======== DATA SUPPLIED ========

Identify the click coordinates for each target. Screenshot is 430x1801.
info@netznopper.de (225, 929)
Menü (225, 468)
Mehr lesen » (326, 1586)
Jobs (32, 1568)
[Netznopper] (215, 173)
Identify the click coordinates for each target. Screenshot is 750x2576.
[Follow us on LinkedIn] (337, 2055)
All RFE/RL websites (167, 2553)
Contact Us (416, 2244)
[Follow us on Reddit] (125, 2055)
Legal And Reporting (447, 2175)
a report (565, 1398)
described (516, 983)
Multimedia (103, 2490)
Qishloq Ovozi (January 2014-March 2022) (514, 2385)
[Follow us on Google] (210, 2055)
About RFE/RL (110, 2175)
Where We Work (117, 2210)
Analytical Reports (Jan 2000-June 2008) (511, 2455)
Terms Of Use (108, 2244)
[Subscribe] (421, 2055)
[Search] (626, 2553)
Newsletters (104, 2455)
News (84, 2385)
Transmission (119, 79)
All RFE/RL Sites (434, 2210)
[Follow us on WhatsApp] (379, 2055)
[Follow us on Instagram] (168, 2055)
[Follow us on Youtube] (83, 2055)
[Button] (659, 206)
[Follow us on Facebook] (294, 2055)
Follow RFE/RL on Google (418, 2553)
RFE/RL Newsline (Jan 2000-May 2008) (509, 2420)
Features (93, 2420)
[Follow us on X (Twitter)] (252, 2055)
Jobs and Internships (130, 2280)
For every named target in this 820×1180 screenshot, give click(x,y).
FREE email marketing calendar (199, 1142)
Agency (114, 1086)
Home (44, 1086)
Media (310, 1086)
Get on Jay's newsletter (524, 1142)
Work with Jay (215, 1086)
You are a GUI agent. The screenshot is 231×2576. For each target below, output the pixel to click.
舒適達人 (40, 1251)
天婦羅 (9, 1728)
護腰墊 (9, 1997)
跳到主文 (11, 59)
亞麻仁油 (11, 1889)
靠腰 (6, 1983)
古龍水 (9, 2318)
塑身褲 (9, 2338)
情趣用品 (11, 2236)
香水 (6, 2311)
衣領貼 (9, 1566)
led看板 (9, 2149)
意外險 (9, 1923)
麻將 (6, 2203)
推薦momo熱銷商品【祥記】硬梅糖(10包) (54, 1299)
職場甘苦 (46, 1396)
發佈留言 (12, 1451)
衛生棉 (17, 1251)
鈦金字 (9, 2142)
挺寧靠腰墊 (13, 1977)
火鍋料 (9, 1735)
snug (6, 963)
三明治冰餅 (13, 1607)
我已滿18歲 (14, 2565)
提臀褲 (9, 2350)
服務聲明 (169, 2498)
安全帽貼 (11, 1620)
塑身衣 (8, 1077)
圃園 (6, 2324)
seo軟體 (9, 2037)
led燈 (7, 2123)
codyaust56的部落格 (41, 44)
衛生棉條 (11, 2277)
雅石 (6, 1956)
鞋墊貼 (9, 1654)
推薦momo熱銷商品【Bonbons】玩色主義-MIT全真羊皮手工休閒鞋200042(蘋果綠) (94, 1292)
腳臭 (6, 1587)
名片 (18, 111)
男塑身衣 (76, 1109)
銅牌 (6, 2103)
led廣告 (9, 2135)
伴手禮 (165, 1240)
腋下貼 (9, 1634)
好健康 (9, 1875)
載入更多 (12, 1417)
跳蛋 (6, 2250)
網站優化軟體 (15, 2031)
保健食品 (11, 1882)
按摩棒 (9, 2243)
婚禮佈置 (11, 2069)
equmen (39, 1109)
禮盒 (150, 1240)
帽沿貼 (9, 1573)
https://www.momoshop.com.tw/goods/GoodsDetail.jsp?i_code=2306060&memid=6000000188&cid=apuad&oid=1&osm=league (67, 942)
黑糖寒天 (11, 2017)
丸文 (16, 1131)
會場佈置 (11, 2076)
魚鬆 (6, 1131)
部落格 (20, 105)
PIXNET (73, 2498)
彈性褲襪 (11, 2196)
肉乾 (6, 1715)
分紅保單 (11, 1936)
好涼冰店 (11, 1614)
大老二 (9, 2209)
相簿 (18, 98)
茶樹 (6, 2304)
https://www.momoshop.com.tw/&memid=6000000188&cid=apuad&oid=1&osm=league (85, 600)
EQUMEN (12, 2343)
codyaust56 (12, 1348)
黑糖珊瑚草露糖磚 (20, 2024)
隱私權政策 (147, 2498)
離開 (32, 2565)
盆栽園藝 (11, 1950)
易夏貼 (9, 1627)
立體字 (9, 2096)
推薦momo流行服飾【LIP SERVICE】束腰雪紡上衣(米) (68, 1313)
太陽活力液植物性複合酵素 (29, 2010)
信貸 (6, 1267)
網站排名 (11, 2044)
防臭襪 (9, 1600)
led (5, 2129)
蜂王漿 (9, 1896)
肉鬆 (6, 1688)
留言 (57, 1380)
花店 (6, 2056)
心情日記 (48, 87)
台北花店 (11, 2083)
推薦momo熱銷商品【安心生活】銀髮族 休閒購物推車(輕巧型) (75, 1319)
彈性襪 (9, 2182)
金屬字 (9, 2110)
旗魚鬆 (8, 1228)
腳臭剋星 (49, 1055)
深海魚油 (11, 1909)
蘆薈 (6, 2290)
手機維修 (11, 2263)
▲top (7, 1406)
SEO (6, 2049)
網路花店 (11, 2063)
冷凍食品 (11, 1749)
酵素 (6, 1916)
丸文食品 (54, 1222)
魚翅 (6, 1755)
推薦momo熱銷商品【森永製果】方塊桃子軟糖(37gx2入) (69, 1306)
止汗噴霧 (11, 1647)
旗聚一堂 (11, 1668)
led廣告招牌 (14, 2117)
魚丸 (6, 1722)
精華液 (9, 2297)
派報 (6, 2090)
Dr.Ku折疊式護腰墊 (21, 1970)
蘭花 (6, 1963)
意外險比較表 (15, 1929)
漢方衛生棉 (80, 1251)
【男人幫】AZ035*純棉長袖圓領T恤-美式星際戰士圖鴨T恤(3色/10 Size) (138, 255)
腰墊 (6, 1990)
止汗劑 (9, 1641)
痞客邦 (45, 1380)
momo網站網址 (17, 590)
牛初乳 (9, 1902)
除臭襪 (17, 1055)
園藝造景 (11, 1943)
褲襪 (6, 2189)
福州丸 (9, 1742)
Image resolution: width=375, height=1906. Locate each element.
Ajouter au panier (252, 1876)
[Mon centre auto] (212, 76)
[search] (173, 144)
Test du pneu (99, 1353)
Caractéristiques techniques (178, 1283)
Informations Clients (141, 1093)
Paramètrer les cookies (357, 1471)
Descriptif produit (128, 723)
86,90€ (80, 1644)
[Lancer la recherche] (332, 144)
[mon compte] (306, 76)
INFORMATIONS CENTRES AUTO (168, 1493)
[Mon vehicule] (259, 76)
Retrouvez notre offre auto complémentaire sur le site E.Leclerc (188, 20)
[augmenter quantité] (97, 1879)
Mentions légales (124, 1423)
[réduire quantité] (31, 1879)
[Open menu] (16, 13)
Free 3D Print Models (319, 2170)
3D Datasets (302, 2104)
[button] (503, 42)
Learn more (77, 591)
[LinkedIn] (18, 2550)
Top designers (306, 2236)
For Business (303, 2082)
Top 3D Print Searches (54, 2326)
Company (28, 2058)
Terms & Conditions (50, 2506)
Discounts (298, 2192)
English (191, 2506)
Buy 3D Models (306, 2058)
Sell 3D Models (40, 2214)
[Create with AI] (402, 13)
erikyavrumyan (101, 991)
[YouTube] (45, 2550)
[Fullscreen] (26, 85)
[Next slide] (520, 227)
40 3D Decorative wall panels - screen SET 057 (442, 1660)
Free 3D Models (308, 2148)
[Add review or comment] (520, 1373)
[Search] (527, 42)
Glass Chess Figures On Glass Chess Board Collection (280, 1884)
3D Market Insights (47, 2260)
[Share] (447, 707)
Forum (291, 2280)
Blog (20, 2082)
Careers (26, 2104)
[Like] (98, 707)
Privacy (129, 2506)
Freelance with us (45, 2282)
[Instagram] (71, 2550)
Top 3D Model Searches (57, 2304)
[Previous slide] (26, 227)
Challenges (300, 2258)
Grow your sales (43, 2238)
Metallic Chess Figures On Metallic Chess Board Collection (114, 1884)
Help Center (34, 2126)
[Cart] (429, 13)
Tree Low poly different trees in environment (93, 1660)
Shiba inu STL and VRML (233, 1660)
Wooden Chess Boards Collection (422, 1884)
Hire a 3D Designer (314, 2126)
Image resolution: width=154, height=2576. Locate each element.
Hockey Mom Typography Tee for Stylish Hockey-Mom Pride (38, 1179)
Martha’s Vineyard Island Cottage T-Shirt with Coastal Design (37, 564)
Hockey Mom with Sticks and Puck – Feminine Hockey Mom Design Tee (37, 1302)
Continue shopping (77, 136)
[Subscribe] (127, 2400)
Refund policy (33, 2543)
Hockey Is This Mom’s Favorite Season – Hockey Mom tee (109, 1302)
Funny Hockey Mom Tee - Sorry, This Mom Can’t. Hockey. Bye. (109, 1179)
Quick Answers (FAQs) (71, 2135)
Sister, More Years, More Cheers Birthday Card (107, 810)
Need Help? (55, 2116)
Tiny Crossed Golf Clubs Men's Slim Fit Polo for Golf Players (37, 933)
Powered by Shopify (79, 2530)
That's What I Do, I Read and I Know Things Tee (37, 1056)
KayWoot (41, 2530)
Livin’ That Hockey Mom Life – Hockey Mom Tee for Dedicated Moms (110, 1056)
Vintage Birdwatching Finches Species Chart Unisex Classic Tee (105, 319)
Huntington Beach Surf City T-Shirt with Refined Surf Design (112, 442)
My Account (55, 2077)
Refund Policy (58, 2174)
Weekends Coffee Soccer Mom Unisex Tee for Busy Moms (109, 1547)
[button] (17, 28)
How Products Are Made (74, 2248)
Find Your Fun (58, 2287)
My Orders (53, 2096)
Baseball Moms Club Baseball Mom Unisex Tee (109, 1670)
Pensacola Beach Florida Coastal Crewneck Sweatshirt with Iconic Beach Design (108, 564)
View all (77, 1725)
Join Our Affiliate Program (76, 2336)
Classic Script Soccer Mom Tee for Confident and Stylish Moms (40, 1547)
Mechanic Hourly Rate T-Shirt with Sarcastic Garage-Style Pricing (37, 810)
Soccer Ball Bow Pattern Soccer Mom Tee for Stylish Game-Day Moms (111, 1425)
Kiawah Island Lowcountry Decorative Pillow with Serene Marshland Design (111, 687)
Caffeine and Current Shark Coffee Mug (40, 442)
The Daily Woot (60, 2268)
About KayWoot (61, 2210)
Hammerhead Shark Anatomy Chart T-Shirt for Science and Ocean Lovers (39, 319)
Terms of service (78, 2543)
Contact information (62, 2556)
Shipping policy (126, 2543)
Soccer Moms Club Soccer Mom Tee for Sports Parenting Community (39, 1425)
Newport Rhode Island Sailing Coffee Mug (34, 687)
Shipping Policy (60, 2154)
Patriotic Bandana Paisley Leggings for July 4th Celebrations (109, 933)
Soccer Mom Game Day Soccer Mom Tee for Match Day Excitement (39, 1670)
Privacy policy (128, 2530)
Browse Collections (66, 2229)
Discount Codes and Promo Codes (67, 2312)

========

### EXERCISE BRIEF
Return the lines above, from the one containing "Pensacola Beach Florida" to the end, exactly as they stand.

### RESULT BELOW
Pensacola Beach Florida Coastal Crewneck Sweatshirt with Iconic Beach Design (108, 564)
View all (77, 1725)
Join Our Affiliate Program (76, 2336)
Classic Script Soccer Mom Tee for Confident and Stylish Moms (40, 1547)
Mechanic Hourly Rate T-Shirt with Sarcastic Garage-Style Pricing (37, 810)
Soccer Ball Bow Pattern Soccer Mom Tee for Stylish Game-Day Moms (111, 1425)
Kiawah Island Lowcountry Decorative Pillow with Serene Marshland Design (111, 687)
Caffeine and Current Shark Coffee Mug (40, 442)
The Daily Woot (60, 2268)
About KayWoot (61, 2210)
Hammerhead Shark Anatomy Chart T-Shirt for Science and Ocean Lovers (39, 319)
Terms of service (78, 2543)
Contact information (62, 2556)
Shipping policy (126, 2543)
Soccer Moms Club Soccer Mom Tee for Sports Parenting Community (39, 1425)
Newport Rhode Island Sailing Coffee Mug (34, 687)
Shipping Policy (60, 2154)
Patriotic Bandana Paisley Leggings for July 4th Celebrations (109, 933)
Soccer Mom Game Day Soccer Mom Tee for Match Day Excitement (39, 1670)
Privacy policy (128, 2530)
Browse Collections (66, 2229)
Discount Codes and Promo Codes (67, 2312)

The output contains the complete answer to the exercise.